WHAT IS EXPECTED: What you give back must match the records below exactly.

STORED DATA:
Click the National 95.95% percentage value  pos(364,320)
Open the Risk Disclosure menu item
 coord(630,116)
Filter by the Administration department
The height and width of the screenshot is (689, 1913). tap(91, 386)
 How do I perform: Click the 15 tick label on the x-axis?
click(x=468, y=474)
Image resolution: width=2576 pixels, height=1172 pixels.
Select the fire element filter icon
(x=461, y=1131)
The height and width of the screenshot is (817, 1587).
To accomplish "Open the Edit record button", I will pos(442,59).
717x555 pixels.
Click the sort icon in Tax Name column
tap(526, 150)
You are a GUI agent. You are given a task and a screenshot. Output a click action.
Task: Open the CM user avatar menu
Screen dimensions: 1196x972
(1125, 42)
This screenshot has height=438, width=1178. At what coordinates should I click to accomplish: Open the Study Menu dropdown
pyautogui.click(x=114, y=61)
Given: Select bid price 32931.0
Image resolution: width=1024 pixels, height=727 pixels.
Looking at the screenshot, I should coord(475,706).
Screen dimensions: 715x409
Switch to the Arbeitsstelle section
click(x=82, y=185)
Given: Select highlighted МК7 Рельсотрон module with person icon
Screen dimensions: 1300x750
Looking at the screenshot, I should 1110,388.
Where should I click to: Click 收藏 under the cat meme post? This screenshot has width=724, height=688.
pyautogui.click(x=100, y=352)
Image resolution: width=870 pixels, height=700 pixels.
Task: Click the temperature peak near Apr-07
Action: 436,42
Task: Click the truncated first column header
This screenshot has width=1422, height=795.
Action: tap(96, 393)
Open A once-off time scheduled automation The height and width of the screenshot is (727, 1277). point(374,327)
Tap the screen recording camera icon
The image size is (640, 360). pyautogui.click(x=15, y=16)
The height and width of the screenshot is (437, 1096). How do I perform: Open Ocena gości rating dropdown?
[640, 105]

YOUR SOLUTION:
Click the National 95.95% percentage value  pos(364,320)
Open the Risk Disclosure menu item
 coord(630,116)
Filter by the Administration department
The height and width of the screenshot is (689, 1913). tap(91, 386)
 How do I perform: Click the 15 tick label on the x-axis?
click(x=468, y=474)
Image resolution: width=2576 pixels, height=1172 pixels.
Select the fire element filter icon
(x=461, y=1131)
The height and width of the screenshot is (817, 1587).
To accomplish "Open the Edit record button", I will pos(442,59).
717x555 pixels.
Click the sort icon in Tax Name column
tap(526, 150)
You are a GUI agent. You are given a task and a screenshot. Output a click action.
Task: Open the CM user avatar menu
Screen dimensions: 1196x972
(1125, 42)
This screenshot has height=438, width=1178. At what coordinates should I click to accomplish: Open the Study Menu dropdown
pyautogui.click(x=114, y=61)
Given: Select bid price 32931.0
Image resolution: width=1024 pixels, height=727 pixels.
Looking at the screenshot, I should coord(475,706).
Screen dimensions: 715x409
Switch to the Arbeitsstelle section
click(x=82, y=185)
Given: Select highlighted МК7 Рельсотрон module with person icon
Screen dimensions: 1300x750
Looking at the screenshot, I should 1110,388.
Where should I click to: Click 收藏 under the cat meme post? This screenshot has width=724, height=688.
pyautogui.click(x=100, y=352)
Image resolution: width=870 pixels, height=700 pixels.
Task: Click the temperature peak near Apr-07
Action: 436,42
Task: Click the truncated first column header
This screenshot has width=1422, height=795.
Action: tap(96, 393)
Open A once-off time scheduled automation The height and width of the screenshot is (727, 1277). point(374,327)
Tap the screen recording camera icon
The image size is (640, 360). pyautogui.click(x=15, y=16)
The height and width of the screenshot is (437, 1096). How do I perform: Open Ocena gości rating dropdown?
[640, 105]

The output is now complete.